Старика который узнал Ади, звали Кольдиганом. Он был главным пайщиком театра, режиссером и драматургом. Все остальные в театре были или его родственниками или совладельцами, а чаще и тем и другим. Парень, с которым я ехал, был его сыном и откликался на имя Мориц. Кольдиган никогда не расставался с карандашом, заткнутым за ухо, и записной книжкой, которую носил в сапоге. В нее он периодически что-то черкал. На первой же ночевке он рассказал о себе такое:
– Начинал на городских подмостках. Или на лобном месте.

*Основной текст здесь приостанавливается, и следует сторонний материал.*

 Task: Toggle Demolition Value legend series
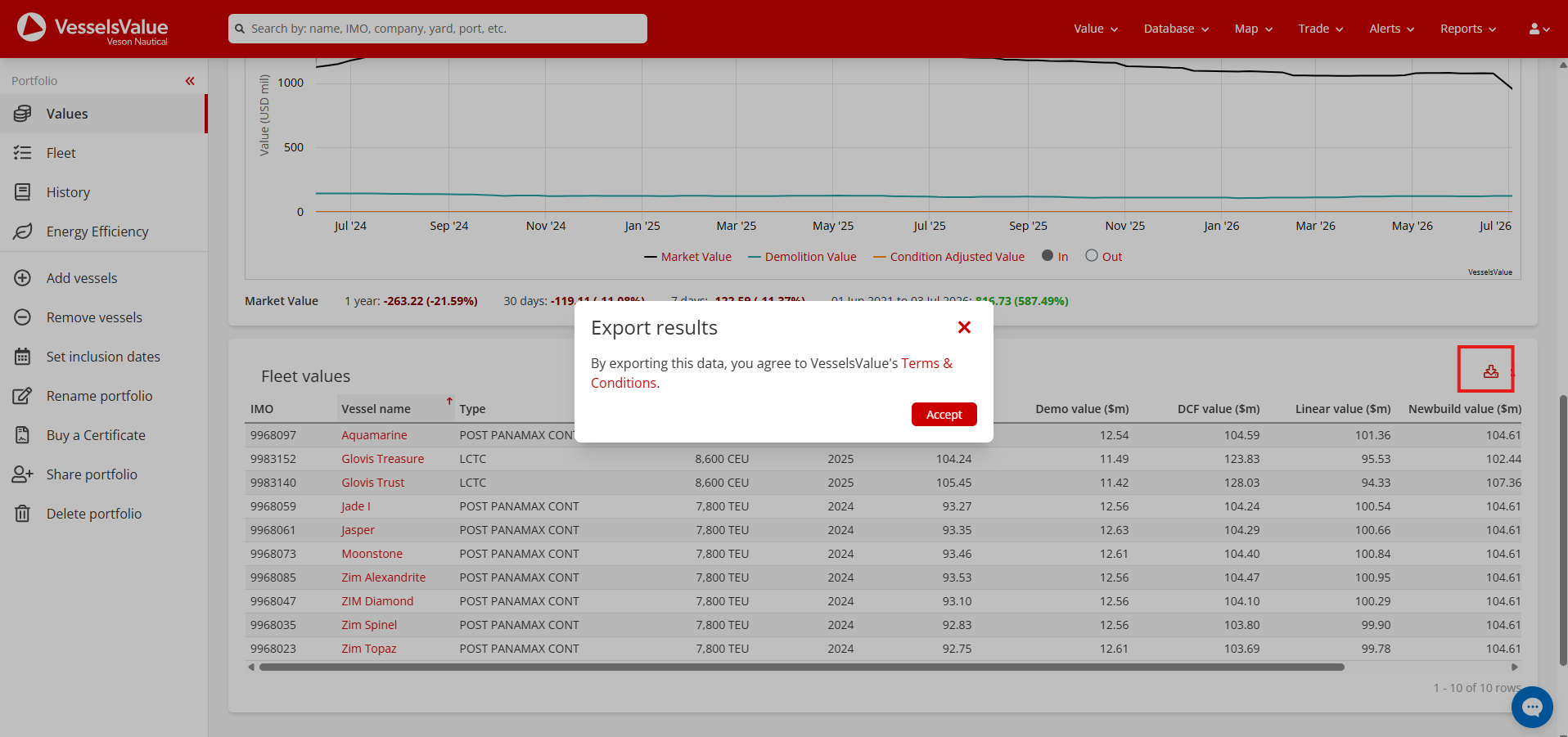(802, 257)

Впрочем судите сами – по пятницам на помост закатывали плаху – рубили конечности и головы, рвали ноздри, жгли каленым железом, читали приговоры на конфискацию или изгнание. А за ночь кровь высыхала и вечерами в субботу или в воскресенье ставили декорации и играли на крови. Конечно же кровь пытались отмыть, но она быстрей въедалась в доски, они становились дублеными, бурыми. Комедии на моей памяти не ставили ни разу, но все же чувство было странным… То иногда думаешь, что спектакли идут три дня, и в пятницу тоже было представление. Казенные подымятся на бис, возьмутся за руку с палачом, кровь окажется брюквенным соком… Ну иногда и наоборот – что мы не играем, а живем, что именно на сцене – предпоследняя истина.
– Отчего предпоследняя?
– Оттого, что последняя у бога…
– Убога?… – встрял в разговор Эршаль. Я не мог понять – издевается он или действительно не понял.

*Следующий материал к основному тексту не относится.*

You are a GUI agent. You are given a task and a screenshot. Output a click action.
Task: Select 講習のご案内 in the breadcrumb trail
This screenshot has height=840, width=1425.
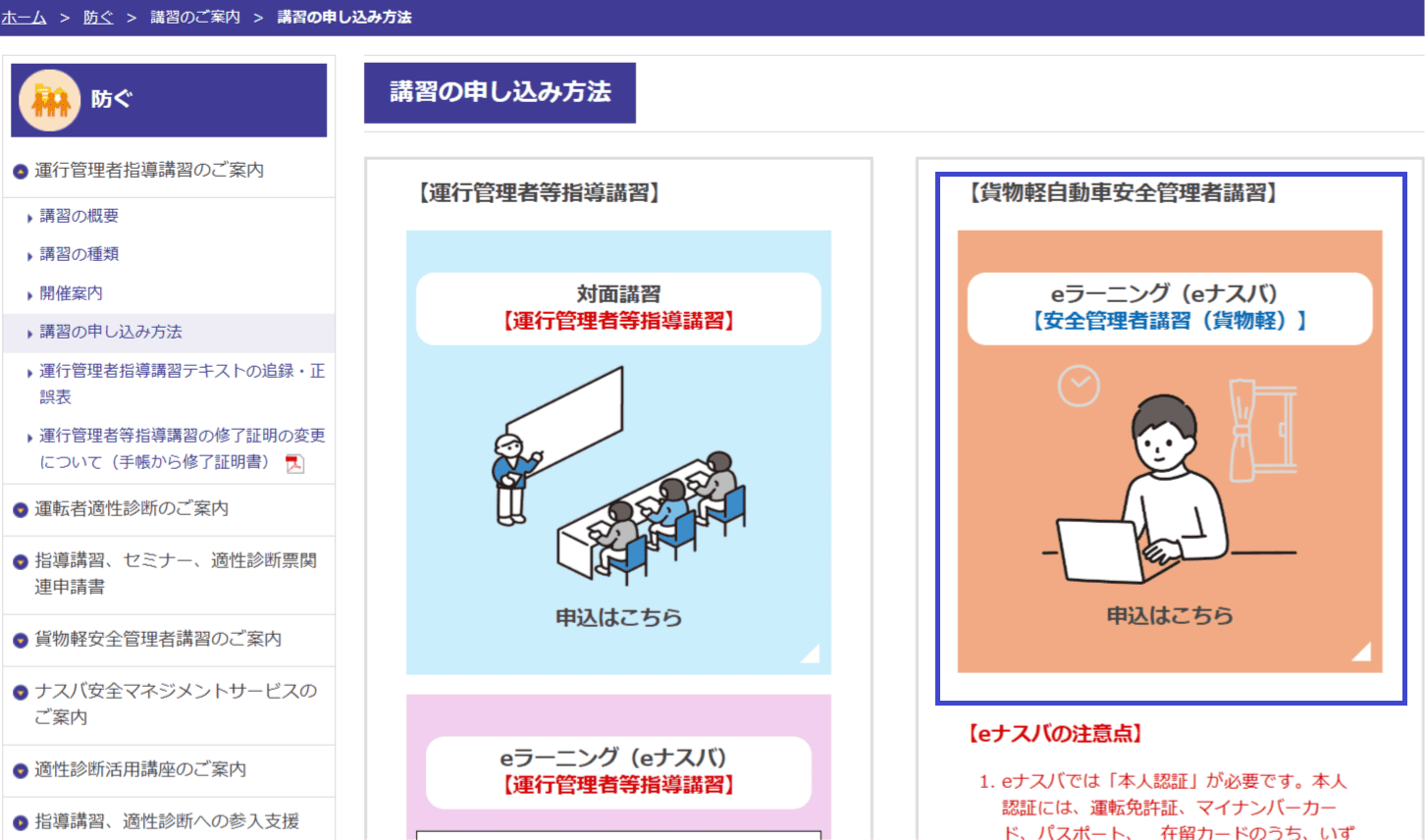195,17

– Кстати, а какой теологической доктрины придерживается… – я чуть не сказал «тролль», но вовремя спохватился, – ..придерживается господин Эршаль?… Мне подумалось, что вряд ли тролль верит во что-то. Тем сильней я удивился, когда тролль ответил:
– Верю. Отчего же не верить.
– И во что, если не секрет?
– В разум, в разумность…
– То есть, сказал Кольдиган, – вы верите в абстрактный разум, в человека?.. Кольдиган кивнул:
– Ну это гипотеза… Разумность-то… А как же быть с божественностью? С богом или богами? К слову, ваша религия монотеистическая или поли…
– Неа, я не поклоняюсь ничему. Не молюсь, не бью поклоны. Я признаю верховенство разума. Носитель его частицы – любое мыслящее существо. Все разумные вместе образуют всеобщий разум.
– Единство слагает множество, частица бога в каждом из нас. Ты есть бог,
– заметил Ади, Но здесь нет элемента сверхъестественного, нет потустороннего, нет идеи спасения. Народ за таким не пойдет… Эршаль хохотнул:
– А мне и не надо, чтоб за мной ходили… У меня на это, знаете ли аллергия. Это мое мнение, и я не намерен его никому навязывать.
– И что же ваш коллективный разум может делать?…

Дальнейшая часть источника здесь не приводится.